Keywords include: biobanking, biodiversity, cryopreservation, de-extinction, San Diego Frozen Zoo. Thanks to a reader and Long Now fan for sharing this with me.
Conservation Celebration
Unlocking a river: rare silver fish returns to its ancient spawning grounds: a great photo essay in The Guardian on the twaite shad, a member of the herring family, and the Severn estuary in the UK
People are understanding that rivers are important and they are worth protecting. —Corinne Spiller, Unlocking the Severn
Here’s an excerpt (but don’t miss the stunning photos):
“The project, completed in 2022, has allowed the once abundant fish to return to its natural spawning grounds in the Severn for the first time in more than 180 years. A series of navigational weirs built in the mid-19th century had been preventing access to more than 150 miles of river until UTS built four fish passes—a series of imposing partially submerged concrete monoliths—into the weirs, giving hope to many of the Severn’s beleaguered fish species.”
In Memoriam
The Bellingshausen Sea populations of Emperor penguins—up to 10,000 young birds
From the Photo Ark database. Video by Joel Sartore.

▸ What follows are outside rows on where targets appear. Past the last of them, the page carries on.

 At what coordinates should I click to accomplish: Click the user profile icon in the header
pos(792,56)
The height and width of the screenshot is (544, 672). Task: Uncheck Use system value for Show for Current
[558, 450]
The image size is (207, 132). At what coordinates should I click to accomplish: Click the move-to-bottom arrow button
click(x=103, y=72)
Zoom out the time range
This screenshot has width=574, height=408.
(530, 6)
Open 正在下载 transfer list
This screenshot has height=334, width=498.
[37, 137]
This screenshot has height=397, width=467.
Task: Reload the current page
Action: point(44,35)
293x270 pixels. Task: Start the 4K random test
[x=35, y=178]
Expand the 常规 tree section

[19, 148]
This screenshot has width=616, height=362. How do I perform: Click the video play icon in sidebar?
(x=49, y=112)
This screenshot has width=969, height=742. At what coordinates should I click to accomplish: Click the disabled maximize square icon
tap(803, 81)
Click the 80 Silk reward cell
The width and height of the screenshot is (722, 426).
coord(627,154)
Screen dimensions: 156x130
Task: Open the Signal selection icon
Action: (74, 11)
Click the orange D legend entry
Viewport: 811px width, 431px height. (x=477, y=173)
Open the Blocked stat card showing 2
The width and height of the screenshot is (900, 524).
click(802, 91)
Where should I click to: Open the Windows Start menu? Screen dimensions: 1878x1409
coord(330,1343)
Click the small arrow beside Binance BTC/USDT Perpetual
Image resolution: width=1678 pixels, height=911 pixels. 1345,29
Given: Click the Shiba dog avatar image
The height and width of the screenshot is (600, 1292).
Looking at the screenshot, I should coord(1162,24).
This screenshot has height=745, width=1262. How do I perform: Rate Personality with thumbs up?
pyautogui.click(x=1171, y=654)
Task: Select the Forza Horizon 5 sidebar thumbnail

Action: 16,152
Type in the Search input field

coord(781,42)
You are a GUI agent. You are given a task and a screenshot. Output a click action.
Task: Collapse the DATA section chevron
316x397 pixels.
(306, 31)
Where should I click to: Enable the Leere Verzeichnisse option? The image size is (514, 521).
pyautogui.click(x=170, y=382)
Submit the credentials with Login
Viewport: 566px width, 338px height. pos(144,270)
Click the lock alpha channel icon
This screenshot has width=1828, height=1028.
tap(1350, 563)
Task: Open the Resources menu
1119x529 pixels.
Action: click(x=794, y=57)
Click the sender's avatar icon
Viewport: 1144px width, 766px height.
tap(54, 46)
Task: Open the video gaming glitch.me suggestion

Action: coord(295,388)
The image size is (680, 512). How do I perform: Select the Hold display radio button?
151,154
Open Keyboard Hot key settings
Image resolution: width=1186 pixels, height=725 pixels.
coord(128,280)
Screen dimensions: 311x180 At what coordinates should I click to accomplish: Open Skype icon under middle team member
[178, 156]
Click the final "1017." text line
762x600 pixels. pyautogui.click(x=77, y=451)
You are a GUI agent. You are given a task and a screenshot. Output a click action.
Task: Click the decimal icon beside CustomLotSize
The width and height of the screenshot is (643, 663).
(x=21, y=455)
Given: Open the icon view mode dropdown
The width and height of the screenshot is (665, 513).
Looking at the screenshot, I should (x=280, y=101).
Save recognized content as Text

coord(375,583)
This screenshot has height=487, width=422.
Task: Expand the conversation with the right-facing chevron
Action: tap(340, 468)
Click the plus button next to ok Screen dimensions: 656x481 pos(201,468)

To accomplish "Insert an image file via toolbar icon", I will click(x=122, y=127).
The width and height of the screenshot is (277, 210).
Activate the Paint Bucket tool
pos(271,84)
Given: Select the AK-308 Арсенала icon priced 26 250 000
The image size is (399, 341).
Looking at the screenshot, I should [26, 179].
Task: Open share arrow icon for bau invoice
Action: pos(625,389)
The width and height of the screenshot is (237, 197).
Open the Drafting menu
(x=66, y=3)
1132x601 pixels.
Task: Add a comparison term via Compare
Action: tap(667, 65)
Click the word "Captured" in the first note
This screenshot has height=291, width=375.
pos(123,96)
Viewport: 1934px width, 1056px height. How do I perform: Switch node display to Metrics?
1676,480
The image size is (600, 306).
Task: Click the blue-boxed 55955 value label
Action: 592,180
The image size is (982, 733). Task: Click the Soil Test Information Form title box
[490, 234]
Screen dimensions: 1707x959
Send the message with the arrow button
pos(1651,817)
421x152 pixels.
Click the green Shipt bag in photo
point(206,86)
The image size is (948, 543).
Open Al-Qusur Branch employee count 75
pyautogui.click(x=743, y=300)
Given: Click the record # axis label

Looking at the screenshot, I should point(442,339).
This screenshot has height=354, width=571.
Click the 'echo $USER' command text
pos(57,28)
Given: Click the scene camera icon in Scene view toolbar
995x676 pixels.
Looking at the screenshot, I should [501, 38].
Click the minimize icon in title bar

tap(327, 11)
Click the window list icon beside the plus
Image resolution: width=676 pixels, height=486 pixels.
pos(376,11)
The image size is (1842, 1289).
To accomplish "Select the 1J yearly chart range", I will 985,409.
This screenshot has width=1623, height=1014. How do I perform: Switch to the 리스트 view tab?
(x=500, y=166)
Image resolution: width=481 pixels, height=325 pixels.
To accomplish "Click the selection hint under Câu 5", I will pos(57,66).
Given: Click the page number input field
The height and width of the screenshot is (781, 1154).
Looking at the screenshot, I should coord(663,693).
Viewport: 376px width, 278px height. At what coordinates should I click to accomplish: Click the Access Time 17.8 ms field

I didn’t want to click on this link in the BBC. The post is titled: Climate change: Thousands of penguins die in Antarctic ice breakup. I’d noticed a headline about penguins earlier in the day as I scanned the NYT. I went right past it. So when I saw this one, I remembered my commitment to a practice I think of as “Turning Toward.” I clicked the link. I’m glad I clicked the BBC post. It’s more detailed than the NYT post which I did return to later…BBC Science correspondent Jonathan Amos helps you to really visualize the event—through a series of graphics including “How the Emperor penguin breeding cycle depends on sea-ice.” And he gives readers a view through the eye of the EU’s Copernicus Sentinel-2 satellite.
The BBC post reports:
Currently, emperors are classified as "Near Threatened" by the International Union for Conservation of Nature (IUCN), the organisation that keeps the lists of Earth's most endangered animals.
A proposal has been made to lift emperors into the more urgent "Vulnerable" category because of the danger posed by climate warming to their way of life.
I think only when we viscerally understand how sea ice loss is dramatically and rapidly impacting species like the Bellingshausen Sea populations of Emperor penguins can we see how critical it is to act in whatever ways we can.
Thanks for reading. Be well. Turn toward.